**Data for processing:**
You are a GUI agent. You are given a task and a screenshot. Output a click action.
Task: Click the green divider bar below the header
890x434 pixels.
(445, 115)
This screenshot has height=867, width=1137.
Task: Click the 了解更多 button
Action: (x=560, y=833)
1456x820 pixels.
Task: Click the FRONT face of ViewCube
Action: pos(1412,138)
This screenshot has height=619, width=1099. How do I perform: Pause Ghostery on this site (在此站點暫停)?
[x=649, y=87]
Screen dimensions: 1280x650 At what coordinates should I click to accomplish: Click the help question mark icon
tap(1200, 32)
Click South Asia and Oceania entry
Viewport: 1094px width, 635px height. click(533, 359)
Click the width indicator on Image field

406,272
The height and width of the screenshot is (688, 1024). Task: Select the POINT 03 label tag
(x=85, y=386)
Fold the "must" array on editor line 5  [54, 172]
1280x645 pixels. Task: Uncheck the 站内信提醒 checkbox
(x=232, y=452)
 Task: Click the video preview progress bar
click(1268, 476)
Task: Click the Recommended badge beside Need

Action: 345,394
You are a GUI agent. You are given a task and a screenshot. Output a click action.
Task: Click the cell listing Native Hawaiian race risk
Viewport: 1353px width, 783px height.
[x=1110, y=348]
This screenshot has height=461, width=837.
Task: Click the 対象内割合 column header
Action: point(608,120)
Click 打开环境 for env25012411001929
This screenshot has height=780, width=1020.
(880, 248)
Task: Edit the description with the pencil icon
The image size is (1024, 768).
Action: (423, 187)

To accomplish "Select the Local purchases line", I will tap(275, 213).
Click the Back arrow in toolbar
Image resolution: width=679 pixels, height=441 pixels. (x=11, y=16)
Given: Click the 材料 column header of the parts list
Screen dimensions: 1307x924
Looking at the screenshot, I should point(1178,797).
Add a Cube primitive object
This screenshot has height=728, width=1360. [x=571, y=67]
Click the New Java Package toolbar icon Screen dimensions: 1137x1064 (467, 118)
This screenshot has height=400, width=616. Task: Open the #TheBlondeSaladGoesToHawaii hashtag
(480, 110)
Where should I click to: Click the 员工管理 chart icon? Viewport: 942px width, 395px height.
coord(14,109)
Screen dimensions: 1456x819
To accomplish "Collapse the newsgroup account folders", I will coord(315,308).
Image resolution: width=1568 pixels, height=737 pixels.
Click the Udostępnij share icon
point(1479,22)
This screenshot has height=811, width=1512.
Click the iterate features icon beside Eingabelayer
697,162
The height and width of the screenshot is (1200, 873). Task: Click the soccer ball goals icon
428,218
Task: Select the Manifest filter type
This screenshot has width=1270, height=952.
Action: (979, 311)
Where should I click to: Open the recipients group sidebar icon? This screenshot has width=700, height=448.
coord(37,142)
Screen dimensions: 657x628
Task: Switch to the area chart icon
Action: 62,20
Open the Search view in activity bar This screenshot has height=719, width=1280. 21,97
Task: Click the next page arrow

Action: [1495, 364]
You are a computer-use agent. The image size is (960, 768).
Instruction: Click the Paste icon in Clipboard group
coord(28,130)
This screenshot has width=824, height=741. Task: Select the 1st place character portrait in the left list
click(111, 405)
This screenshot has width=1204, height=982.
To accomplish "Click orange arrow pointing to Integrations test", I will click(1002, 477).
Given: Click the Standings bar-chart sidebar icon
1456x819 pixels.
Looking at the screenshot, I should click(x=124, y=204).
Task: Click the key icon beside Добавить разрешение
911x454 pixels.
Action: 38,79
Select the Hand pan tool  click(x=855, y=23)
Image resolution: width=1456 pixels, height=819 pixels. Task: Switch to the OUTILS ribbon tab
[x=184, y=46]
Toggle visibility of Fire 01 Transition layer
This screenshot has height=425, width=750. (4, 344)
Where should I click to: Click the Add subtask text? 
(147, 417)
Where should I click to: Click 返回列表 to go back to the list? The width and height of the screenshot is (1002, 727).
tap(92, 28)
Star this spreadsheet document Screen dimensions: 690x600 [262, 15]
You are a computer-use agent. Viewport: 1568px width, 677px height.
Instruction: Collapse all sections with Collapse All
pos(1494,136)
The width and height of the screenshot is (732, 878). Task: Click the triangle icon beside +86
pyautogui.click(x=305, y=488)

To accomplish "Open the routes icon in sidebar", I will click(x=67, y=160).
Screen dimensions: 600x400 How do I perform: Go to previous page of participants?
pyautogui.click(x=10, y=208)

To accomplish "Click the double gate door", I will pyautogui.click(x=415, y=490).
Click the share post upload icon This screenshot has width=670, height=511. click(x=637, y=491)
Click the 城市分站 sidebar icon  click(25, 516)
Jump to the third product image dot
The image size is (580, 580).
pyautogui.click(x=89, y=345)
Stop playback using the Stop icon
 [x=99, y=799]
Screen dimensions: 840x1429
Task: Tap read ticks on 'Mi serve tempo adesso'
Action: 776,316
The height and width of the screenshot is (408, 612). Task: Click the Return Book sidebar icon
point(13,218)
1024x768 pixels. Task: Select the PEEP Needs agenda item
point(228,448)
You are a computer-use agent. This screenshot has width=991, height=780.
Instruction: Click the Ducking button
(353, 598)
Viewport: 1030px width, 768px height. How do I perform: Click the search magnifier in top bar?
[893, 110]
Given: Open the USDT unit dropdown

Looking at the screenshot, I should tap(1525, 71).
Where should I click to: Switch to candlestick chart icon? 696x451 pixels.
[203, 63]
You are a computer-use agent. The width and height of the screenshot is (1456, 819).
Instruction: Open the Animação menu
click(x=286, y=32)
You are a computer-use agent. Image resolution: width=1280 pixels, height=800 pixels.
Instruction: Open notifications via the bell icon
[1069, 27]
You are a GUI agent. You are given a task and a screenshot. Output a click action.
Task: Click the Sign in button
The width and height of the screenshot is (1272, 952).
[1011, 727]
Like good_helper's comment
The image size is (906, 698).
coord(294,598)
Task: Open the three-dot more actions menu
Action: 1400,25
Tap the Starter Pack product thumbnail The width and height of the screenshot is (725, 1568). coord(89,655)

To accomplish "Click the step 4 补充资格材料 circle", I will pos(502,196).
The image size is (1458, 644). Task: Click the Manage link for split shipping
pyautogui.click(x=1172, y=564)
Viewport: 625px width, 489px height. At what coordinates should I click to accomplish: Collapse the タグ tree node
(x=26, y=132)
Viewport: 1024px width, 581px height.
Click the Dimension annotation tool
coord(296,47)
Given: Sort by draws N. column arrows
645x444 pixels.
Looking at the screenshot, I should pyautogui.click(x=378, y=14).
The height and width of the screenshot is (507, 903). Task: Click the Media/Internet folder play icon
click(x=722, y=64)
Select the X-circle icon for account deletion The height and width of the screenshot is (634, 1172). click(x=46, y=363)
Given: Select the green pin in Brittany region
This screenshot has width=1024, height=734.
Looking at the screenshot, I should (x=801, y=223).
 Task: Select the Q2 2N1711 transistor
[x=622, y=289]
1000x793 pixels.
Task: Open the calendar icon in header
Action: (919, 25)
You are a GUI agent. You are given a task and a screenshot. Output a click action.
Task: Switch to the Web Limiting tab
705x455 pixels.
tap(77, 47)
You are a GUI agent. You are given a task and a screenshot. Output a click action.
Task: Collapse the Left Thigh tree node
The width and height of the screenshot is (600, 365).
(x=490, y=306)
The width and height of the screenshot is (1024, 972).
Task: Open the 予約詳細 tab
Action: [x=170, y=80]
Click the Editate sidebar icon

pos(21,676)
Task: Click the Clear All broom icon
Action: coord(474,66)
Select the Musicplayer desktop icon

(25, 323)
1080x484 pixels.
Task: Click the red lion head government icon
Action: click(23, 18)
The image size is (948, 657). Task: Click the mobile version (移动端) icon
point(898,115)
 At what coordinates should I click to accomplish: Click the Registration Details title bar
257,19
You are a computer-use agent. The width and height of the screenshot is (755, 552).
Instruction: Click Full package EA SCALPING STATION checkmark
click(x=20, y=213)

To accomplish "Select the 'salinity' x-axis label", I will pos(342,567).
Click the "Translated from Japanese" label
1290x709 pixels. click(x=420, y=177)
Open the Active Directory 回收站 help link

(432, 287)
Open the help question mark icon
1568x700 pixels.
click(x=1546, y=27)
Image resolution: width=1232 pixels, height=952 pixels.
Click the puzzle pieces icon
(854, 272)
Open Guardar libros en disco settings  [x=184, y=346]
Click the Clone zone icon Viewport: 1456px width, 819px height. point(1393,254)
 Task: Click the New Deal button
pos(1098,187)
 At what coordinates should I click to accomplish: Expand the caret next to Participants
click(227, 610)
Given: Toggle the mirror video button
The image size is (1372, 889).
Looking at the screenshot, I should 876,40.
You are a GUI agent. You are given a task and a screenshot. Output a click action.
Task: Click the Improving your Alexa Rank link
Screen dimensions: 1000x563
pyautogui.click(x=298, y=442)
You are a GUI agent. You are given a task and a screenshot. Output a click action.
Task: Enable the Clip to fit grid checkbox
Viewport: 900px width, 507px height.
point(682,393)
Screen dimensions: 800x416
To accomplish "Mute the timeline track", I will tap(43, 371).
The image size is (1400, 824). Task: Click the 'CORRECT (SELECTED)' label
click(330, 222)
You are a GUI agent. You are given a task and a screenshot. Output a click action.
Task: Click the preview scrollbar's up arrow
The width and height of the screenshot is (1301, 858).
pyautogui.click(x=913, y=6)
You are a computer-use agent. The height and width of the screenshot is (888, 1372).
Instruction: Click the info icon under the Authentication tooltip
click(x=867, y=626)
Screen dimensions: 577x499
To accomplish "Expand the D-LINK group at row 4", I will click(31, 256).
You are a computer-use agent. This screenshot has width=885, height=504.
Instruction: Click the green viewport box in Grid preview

**Task brief:** Convert every entry from the line containing "This screenshot has height=400, width=616." down to the line containing "Action: (979, 311)", both included, into a two-column CSV with the columns instruction and coordinates. Give one row per entry, with each value in a single quoted field and its line breaks replaced by spaces.

**Task output:**
instruction,coordinates
"This screenshot has height=400, width=616. Task: Open the #TheBlondeSaladGoesToHawaii hashtag","(480, 110)"
"Where should I click to: Click the 员工管理 chart icon? Viewport: 942px width, 395px height.","coord(14,109)"
"Screen dimensions: 1456x819 To accomplish ""Collapse the newsgroup account folders"",","I will coord(315,308)."
"Image resolution: width=1568 pixels, height=737 pixels. Click the Udostępnij share icon","point(1479,22)"
"This screenshot has height=811, width=1512. Click the iterate features icon beside Eingabelayer","697,162"
"The height and width of the screenshot is (1200, 873). Task: Click the soccer ball goals icon","428,218"
"Task: Select the Manifest filter type This screenshot has width=1270, height=952.","Action: (979, 311)"